After having CSar, the North Carolina Zoo's 38-year-old elephant, undergo two rare surgeries to correct cataracts, caretakers at the zoo and a team of veterinarians from North Carolina State University are considering whether to get the elephant corrective lenses, which would make CSar the first elephant ever to receive contacts.

But they fear the risks of the contact lenses could outweigh the benefits.

"It's never been used before in an elephant or in many animal species, and so it's a little bit difficult for us to predict how it would affect him," said Richard McMullen, assistant professor of veterinary ophthalmology at North Carolina State University. McMullen performed both of C'Sar's cataract surgeries.

C'Sar, an African bull elephant, was diagnosed with cataracts in 2010. His caretakers noticed he seemed lethargic and depressed and had difficulty getting around his 7.5 acre exhibit. The 12,000 pound elephant had also lost 1,000 pounds.

"They would throw food in front of him, and he couldn't even see it," said Rod Hackney, public relations manager at the North Carolina Zoo.

The zoo removed C'Sar from his exhibit in March 2011 because his eyesight was so poor, Hackney said. In October 2011, the elephant had his first surgery. This spring CSar was returned to his exhibit and seemed to be doing much better, until his second surgery in May, Hackney said. Although the surgeries improved C'Sar's sight, they left him farsighted.

While CSar recovers from his second surgery, he is being kept in a barn with a small paddock, where caretakers can keep a closer eye on him. C'Sar has already gained back the weight he lost and appears upbeat, Hackney said. Zoo officials are confident he will make a full recovery.

"We believe the surgeries will improve his sight enough that the lenses won't be necessary," said Hackney.

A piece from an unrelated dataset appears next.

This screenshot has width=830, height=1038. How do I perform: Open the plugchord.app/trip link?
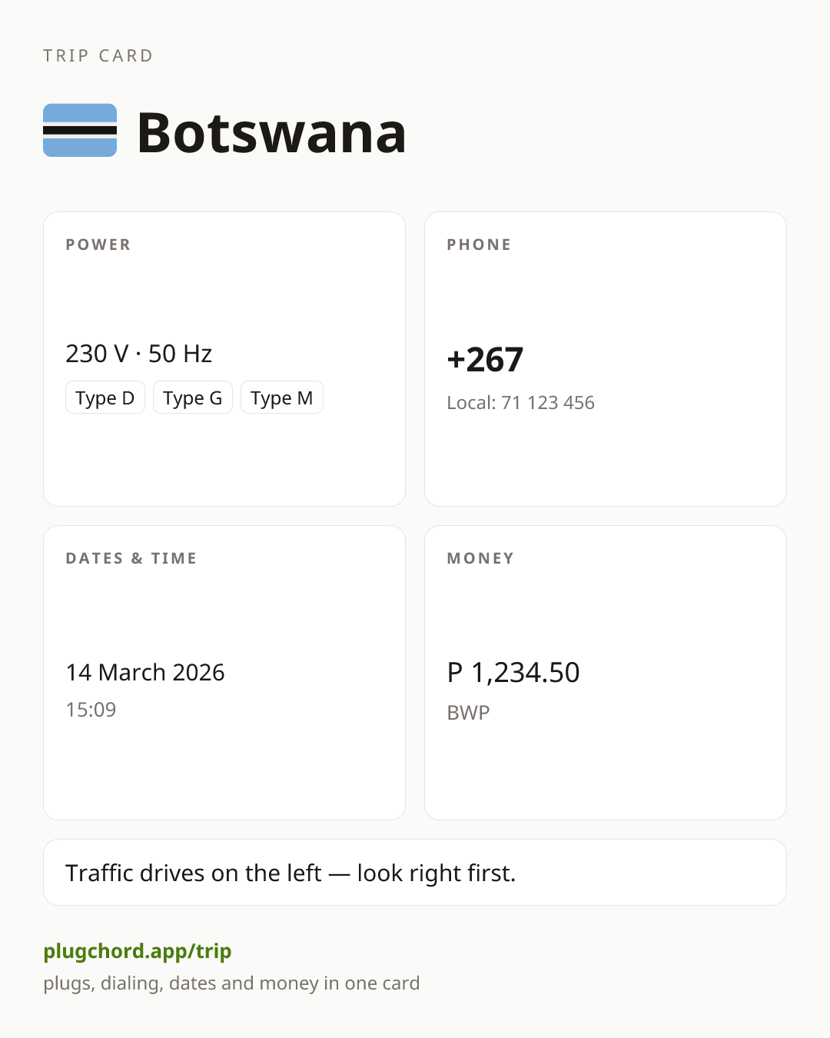138,951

One of the major reasons zoo officials remain so wary about the contact lenses is the difficulty of putting them in.

"When we get close to his eye he'll squint pretty tightly," McMullen said. "That's going to be the first hurdle we have to overcome."

Although at 38 C'Sar is in middle-age in elephant years, cataracts aren't the only health problem he has had during his 34 years at the zoo.

"He has fallen down in his area and had to be picked up with a crane," Hackney said. "He has arthritis and other problems."

If the zoo decides to go ahead with the contact lenses, they would have to be changed about every three months, during which C'Sar would have to be put to sleep, Hackney said.

"Because of his problems getting up from a lying position, the chances are good that they're not going to put the contact lenses in," Hackney said.

Acrivet, a Germen-based company that makes corrective lenses for dogs, is ready to make the lenses if needed. C'Sar's lenses would need to be 38 millimeters in diameter, McMullen said.

"We'll be able to tell very early on if they're going to make a positive effect or not, but we still need to get to that point," McMullen said.

C'Sar came to the zoo in 1978 from Africa at 4 years old. He is now one of seven elephants in the exhibit, and is the oldest remaining member of the original animal collection on site. He is also one of the most popular animals at the zoo.

The zoo is waiting until September or October to finish observing C'Sar and decide if contact lenses are necessary.

"Contacts would be considered if he continues to have problems getting around, stops eating like he should or appears lethargic and depressed," Hackney said. "So far the exact opposite has happened."